Today we're announcing the Connected Communities Innovation Fund grantees, with our partners the Department for Digital, Culture, Media and Sport. All of the 16 grantees are seeking to promote social action alongside public service outcomes to offer rewarding opportunities to help others.
This is based on our ongoing work in people power, building the evidence and case for more open public services that have mobilisation of people as their core organising principle. This can augment public services to reach people and places that public services cannot reach, and fundamentally change the way we respond to social needs and challenges.
Nesta have a broad conception of what social action means: from formalised volunteering placements, to light touch volunteering, or people helping people. This is to reflect the modern face of how people give their time and the myriad ways people do help others.
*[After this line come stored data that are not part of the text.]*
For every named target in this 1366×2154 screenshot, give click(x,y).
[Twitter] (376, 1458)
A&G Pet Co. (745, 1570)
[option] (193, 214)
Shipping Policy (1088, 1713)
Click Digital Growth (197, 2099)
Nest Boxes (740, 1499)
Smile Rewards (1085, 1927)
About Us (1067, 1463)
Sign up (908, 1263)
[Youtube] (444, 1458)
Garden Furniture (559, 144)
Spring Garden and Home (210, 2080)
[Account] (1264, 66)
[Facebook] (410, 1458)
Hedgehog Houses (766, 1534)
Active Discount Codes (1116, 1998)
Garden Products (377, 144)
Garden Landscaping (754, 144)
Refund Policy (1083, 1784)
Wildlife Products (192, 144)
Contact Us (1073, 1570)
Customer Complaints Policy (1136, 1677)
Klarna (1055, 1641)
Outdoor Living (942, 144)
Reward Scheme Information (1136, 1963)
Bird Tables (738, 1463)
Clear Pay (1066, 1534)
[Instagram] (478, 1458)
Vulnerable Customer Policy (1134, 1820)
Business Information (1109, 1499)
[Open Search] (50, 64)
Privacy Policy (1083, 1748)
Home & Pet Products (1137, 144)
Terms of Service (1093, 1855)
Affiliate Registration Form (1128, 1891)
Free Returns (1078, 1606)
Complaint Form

As a society, we face public problems and shared challenges; to find solutions to these public problems therefore requires working together in new ways, bringing together the collective intelligence of citizens and state
We are seeking to find the balance where people and places are enabled to thrive, where the nuance of individual community needs are appreciated, and individuals giving their time feel their own sense of reward or purpose. Where rather than shifting the burden of public services to citizens, power is shifted towards citizens in a way in which they can and want to genuinely engage with to enhance societal outcomes for all.
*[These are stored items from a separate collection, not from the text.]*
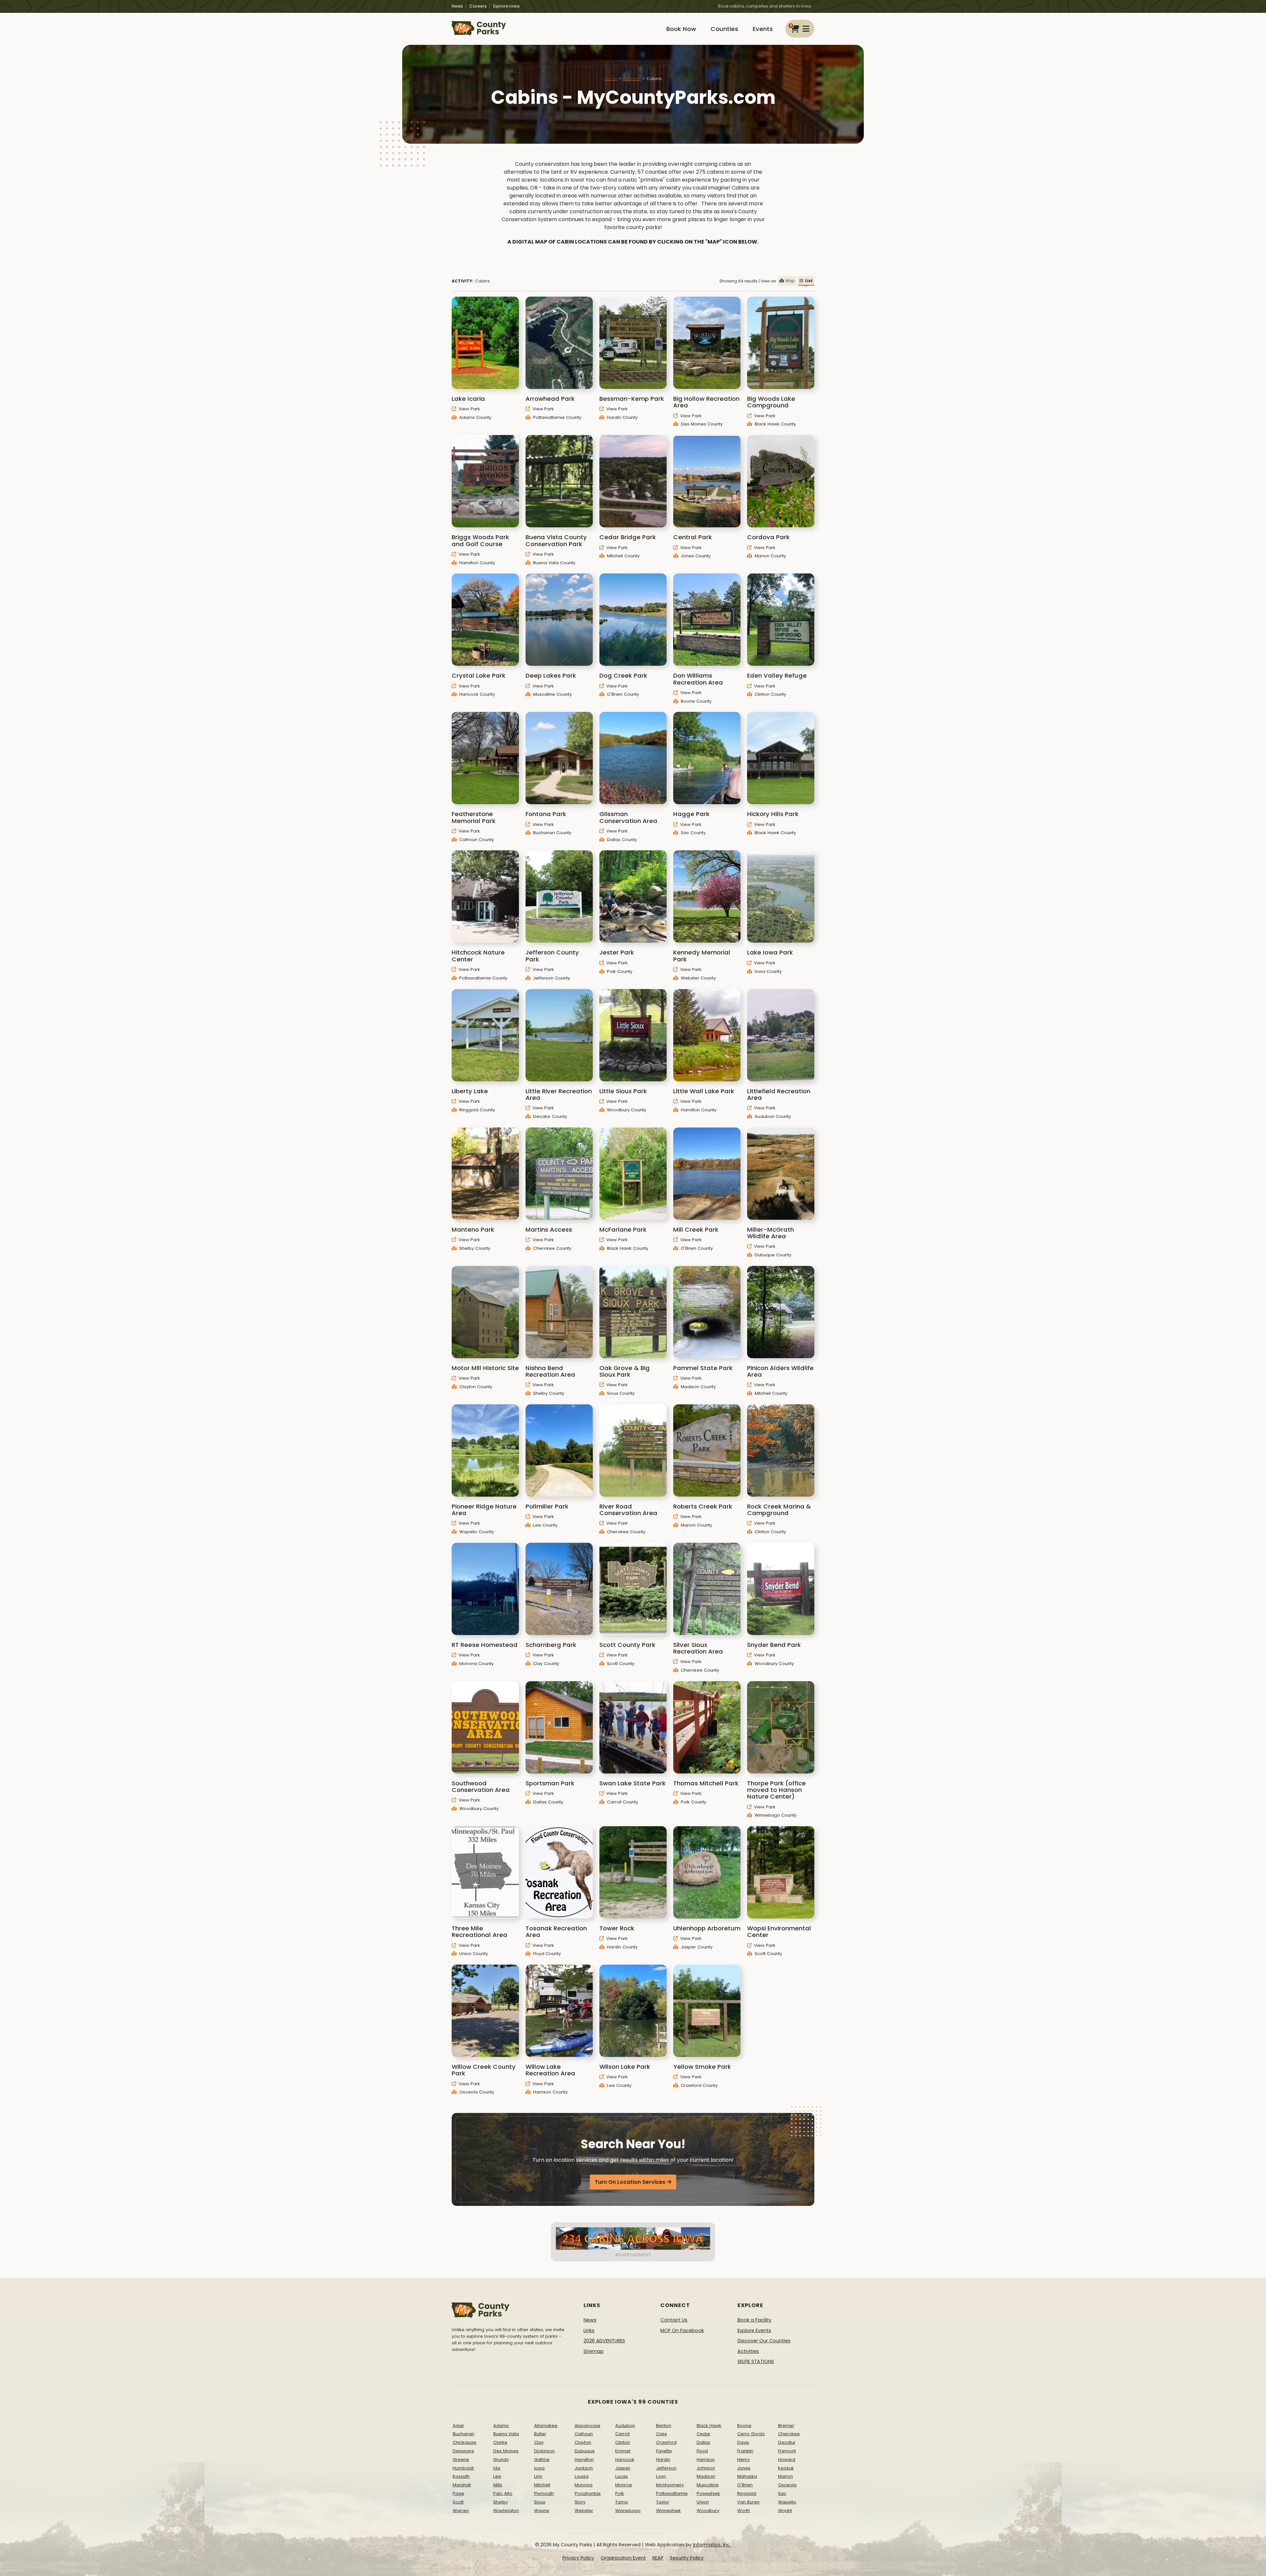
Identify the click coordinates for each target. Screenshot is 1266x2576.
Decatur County (549, 1116)
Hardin (663, 2459)
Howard (786, 2459)
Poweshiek (708, 2493)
Take In2science, this programme seeks to increase young people’s science capital (for example through work experiences, knowledge, role models and high quality science career guidance) by harnessing the passion and expertise of professionals in the science, technology, engineering and maths (STEM) sectors. This delivers experience of the STEM professions and raises aspirations among young people in a way which public servants would not be well suited to replicating.
Neighbourhood Watch Network are responding to the greater risk of fraud among older people and the lack of reporting of fraudulent incidents by trialling community-based solutions. They are seeking to reduce fraud risks by: enhancing the knowledge of their existing volunteer network about how to prevent fraud, encouraging increased neighbourliness where a culture of people helping each other safeguards against fraudsters taking advantage of others, and spreading messages to the wider community to prevent incidents but also increase fraud reporting when an incident does happen, thereby enabling the police and other public services to respond effectively.
The Restart Project are furthering community-based local action to prevent electronic waste and change the way people consume electronics (buying less electronics in general, and buying more repairable electronics). They are doing this by hosting 'Restart Parties', where volunteers help to repair electronic devices and upskill others in how to repair their own electronics.
Four of the Connected Communities Innovation Fund grantees, from across the public and charity sectors, are focussing on innovations that enhance community resilience in emergencies and significant incidents. These innovations seek to work with, rather than replace, statutory responses; drawing on the incredible generosity and will to volunteer of citizens - so often seen in crisis situations - to enable communities to prepare for, respond to and recover from emergencies.